Mart stared at it. She thought he was going to say, that’s not a lunch. She said, “It represents a lunch. You get what you want.”

“But I’m barred.”

“Your mates will go for you.”

“I’d rather you made me a lunch.”

“Yes, but that’s not going to happen.”

She turned her back and plodded away. I want to do a good action. But. It won’t help him to hang around here. On the doorstep of the Collingwood she turned and looked back at him. He was sitting on the ground again, in the freshly dug soil, like a gravedigger’s assistant. You could spend your life trying to fit Mart together, she thought. There’s no cause and effect to him. He feels as if he might be the clue to something or other, made up as he is out of bits and pieces of the past and the fag end of other people’s phrases. He’s like a picture where you don’t know which way up it goes. He’s like a walking jig-saw, but you’ve lost the box lid to him.

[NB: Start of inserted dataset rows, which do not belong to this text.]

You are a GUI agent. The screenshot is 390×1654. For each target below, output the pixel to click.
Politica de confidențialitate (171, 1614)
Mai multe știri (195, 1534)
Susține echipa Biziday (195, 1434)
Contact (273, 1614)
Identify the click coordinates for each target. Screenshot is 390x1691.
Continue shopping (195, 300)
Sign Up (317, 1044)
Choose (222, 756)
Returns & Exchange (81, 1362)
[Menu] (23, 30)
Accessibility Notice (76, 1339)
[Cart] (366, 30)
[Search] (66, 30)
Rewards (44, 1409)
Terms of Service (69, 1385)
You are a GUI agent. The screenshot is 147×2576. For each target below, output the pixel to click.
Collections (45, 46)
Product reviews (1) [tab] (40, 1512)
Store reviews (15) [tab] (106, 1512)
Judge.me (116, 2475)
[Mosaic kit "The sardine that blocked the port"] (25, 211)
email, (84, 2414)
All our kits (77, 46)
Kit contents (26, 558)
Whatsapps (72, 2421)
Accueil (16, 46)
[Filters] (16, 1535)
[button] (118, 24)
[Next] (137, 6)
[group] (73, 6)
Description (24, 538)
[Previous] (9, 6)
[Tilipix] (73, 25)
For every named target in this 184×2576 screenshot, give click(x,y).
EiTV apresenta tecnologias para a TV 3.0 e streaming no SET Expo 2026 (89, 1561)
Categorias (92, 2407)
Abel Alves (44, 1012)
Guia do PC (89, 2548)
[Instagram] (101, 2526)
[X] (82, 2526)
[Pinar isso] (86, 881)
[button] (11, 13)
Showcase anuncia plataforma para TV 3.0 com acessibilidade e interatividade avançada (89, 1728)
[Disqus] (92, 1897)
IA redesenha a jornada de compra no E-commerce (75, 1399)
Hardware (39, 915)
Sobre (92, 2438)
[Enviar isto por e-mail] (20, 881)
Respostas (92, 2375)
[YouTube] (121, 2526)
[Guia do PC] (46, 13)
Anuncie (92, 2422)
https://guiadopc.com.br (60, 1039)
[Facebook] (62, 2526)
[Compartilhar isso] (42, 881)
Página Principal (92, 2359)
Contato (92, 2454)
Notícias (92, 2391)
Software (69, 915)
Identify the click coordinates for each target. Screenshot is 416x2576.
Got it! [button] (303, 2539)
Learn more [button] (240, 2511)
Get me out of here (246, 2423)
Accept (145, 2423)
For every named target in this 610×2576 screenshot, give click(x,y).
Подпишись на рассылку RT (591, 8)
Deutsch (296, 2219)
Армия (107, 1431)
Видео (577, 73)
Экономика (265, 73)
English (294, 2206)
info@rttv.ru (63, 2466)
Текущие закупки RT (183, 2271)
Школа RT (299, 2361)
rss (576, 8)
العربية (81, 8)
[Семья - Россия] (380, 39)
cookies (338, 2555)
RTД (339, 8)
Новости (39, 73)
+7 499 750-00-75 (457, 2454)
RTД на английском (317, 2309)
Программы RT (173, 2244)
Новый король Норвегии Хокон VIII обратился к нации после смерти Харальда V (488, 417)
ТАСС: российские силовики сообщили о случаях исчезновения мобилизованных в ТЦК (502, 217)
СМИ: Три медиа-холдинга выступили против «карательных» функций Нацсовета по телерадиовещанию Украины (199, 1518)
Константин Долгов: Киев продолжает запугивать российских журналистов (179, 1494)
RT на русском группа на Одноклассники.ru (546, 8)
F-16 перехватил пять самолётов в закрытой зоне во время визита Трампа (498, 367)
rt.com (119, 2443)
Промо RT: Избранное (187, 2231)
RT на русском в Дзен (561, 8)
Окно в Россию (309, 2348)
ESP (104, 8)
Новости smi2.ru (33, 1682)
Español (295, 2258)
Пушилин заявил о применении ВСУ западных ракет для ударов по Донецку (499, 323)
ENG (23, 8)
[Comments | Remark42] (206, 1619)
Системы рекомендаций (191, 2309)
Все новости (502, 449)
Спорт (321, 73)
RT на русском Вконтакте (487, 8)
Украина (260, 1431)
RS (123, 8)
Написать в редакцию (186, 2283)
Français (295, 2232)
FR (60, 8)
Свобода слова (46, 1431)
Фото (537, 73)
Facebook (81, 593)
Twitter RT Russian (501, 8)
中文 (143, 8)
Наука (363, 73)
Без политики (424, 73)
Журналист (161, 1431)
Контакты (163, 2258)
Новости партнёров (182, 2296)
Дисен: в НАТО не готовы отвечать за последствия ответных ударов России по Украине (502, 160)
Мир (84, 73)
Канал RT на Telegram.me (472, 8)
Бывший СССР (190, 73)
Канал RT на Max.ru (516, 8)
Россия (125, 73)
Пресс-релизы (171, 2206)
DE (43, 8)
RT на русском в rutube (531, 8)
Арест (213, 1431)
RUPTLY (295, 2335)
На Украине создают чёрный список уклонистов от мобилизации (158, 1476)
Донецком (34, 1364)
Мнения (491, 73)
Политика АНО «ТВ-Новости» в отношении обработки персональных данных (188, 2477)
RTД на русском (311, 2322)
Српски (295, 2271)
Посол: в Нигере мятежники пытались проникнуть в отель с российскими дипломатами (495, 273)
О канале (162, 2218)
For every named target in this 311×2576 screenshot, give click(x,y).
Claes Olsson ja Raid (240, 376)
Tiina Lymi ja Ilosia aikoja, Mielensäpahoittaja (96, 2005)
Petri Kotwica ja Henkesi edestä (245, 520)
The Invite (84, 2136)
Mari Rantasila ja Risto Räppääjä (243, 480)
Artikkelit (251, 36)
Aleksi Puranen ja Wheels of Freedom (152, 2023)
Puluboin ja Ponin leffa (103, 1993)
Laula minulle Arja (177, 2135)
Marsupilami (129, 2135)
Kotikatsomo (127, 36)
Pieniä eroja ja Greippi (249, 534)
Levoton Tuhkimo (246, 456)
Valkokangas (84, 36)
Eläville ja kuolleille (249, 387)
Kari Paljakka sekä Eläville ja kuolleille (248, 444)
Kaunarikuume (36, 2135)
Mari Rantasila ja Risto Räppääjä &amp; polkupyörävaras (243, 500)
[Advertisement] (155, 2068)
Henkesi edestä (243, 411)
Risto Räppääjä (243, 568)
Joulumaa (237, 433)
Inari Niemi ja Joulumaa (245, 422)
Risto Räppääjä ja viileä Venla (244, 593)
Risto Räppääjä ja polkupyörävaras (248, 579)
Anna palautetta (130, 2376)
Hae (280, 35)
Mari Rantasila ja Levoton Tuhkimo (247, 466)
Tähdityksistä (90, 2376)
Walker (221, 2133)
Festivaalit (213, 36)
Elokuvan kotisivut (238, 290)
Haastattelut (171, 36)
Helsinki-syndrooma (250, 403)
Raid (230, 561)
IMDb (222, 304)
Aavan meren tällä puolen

She was closing the front door, when he called out to her. She stepped outside again. He loped towards her, his twenty screwed up in his fist.

“Forgot to ask you. If in case of a terrorist outrage, could I come in your shed?”

“Mart,” she said warningly, and began to close the door.

“No, but,” he said. “It was at the Neighbourhood Watch last week.”

She stared at him. “You went to the meeting?”

“I sneaked in the back.”

“But why?”

“Keep my eye on Delingbole.”

“I see.”

“And the message was, in case of terrorist outrage or nuclear explosion, go indoors.”

“That seems sensible.”

“So if there’s one of those, can I come back and live in the shed? You’re supposed to stock up with a first-aid kit to include scissors, a wind-up radio—but I dunno what one is—and tins of tuna fish and beans, which I have, plus a tin opener to open them with.”

“And then what do you do?” She thought, I wish I’d gone to this meeting.

“Then you sit tight, listen to the radio, and eat your beans.”

“Till such time as?”

“What?”

“I mean, when is it safe to come out?”

Mart shrugged. “I suppose when Delingbole comes round and tells you. But he might not ever tell me because he hates me. So I’d just starve to death.”

Alison sighed. From under his brickie’s hat, Mart rolled a fallow eye at her. “Okay,” she said. “How about this? In case of terrorist outrage or nuclear explosion, never mind the shed, you can come and live in our house.”

“But she won’t let me.”

“I’ll tell her you’re my guest.”

“That won’t make no difference.”

He shows sense, Al thought.

“A bloke was here,” he said, “looking for you. Yesterday. In a van.”

“Oh, that would be the courier,” she said. They were expecting some more party packs from Truro.